### [EXERCISE GOAL]
When every entry has been read, print each one back exactly.

Stored records:
******************************

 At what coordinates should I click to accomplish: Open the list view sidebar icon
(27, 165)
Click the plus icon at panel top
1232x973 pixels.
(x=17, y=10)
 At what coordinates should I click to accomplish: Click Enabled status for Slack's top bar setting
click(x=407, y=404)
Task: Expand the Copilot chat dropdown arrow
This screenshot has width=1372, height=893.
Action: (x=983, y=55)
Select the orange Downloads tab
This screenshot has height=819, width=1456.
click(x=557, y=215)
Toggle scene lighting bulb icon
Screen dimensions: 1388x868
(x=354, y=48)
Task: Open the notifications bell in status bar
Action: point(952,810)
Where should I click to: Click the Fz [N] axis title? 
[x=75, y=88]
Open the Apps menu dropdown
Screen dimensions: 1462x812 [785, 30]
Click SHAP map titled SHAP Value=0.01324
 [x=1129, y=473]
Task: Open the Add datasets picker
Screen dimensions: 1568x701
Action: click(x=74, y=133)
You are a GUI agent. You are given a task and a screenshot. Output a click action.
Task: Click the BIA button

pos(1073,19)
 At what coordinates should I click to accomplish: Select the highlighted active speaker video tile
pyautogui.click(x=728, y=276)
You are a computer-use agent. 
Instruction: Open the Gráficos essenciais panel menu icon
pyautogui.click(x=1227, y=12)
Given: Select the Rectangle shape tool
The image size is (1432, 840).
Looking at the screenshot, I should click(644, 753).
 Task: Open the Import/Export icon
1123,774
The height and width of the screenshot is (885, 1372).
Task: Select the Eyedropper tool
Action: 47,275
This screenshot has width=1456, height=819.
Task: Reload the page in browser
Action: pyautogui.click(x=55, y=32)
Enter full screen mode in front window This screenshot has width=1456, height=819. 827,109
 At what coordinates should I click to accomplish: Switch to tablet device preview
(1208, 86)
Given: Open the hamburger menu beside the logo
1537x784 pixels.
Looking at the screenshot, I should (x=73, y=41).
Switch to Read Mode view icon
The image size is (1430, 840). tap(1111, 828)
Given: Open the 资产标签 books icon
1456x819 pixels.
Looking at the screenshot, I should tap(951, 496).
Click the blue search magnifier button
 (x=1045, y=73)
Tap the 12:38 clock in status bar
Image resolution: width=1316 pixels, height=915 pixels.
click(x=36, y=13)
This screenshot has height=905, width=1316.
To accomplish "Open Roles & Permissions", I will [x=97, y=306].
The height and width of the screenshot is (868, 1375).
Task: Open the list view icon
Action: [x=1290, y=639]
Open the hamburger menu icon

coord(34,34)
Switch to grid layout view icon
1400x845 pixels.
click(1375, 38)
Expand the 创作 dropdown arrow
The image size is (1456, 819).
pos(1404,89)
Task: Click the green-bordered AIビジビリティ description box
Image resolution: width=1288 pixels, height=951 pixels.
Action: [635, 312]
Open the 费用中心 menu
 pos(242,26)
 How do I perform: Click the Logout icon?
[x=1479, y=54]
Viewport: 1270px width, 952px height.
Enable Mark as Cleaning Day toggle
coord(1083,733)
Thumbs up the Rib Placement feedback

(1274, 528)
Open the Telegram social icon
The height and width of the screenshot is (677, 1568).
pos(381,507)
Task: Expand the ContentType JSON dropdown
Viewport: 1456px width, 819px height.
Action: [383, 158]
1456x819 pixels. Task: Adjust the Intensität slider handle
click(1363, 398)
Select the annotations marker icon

******************************

### [SOLUTION TO THE PROBLEM]
 At what coordinates should I click to accomplish: Open the list view sidebar icon
(27, 165)
Click the plus icon at panel top
1232x973 pixels.
(x=17, y=10)
 At what coordinates should I click to accomplish: Click Enabled status for Slack's top bar setting
click(x=407, y=404)
Task: Expand the Copilot chat dropdown arrow
This screenshot has width=1372, height=893.
Action: (x=983, y=55)
Select the orange Downloads tab
This screenshot has height=819, width=1456.
click(x=557, y=215)
Toggle scene lighting bulb icon
Screen dimensions: 1388x868
(x=354, y=48)
Task: Open the notifications bell in status bar
Action: point(952,810)
Where should I click to: Click the Fz [N] axis title? 
[x=75, y=88]
Open the Apps menu dropdown
Screen dimensions: 1462x812 [785, 30]
Click SHAP map titled SHAP Value=0.01324
 [x=1129, y=473]
Task: Open the Add datasets picker
Screen dimensions: 1568x701
Action: click(x=74, y=133)
You are a GUI agent. You are given a task and a screenshot. Output a click action.
Task: Click the BIA button

pos(1073,19)
 At what coordinates should I click to accomplish: Select the highlighted active speaker video tile
pyautogui.click(x=728, y=276)
You are a computer-use agent. 
Instruction: Open the Gráficos essenciais panel menu icon
pyautogui.click(x=1227, y=12)
Given: Select the Rectangle shape tool
The image size is (1432, 840).
Looking at the screenshot, I should click(644, 753).
 Task: Open the Import/Export icon
1123,774
The height and width of the screenshot is (885, 1372).
Task: Select the Eyedropper tool
Action: 47,275
This screenshot has width=1456, height=819.
Task: Reload the page in browser
Action: pyautogui.click(x=55, y=32)
Enter full screen mode in front window This screenshot has width=1456, height=819. 827,109
 At what coordinates should I click to accomplish: Switch to tablet device preview
(1208, 86)
Given: Open the hamburger menu beside the logo
1537x784 pixels.
Looking at the screenshot, I should (x=73, y=41).
Switch to Read Mode view icon
The image size is (1430, 840). tap(1111, 828)
Given: Open the 资产标签 books icon
1456x819 pixels.
Looking at the screenshot, I should tap(951, 496).
Click the blue search magnifier button
 (x=1045, y=73)
Tap the 12:38 clock in status bar
Image resolution: width=1316 pixels, height=915 pixels.
click(x=36, y=13)
This screenshot has height=905, width=1316.
To accomplish "Open Roles & Permissions", I will [x=97, y=306].
The height and width of the screenshot is (868, 1375).
Task: Open the list view icon
Action: [x=1290, y=639]
Open the hamburger menu icon

coord(34,34)
Switch to grid layout view icon
1400x845 pixels.
click(1375, 38)
Expand the 创作 dropdown arrow
The image size is (1456, 819).
pos(1404,89)
Task: Click the green-bordered AIビジビリティ description box
Image resolution: width=1288 pixels, height=951 pixels.
Action: [635, 312]
Open the 费用中心 menu
 pos(242,26)
 How do I perform: Click the Logout icon?
[x=1479, y=54]
Viewport: 1270px width, 952px height.
Enable Mark as Cleaning Day toggle
coord(1083,733)
Thumbs up the Rib Placement feedback

(1274, 528)
Open the Telegram social icon
The height and width of the screenshot is (677, 1568).
pos(381,507)
Task: Expand the ContentType JSON dropdown
Viewport: 1456px width, 819px height.
Action: [383, 158]
1456x819 pixels. Task: Adjust the Intensität slider handle
click(1363, 398)
Select the annotations marker icon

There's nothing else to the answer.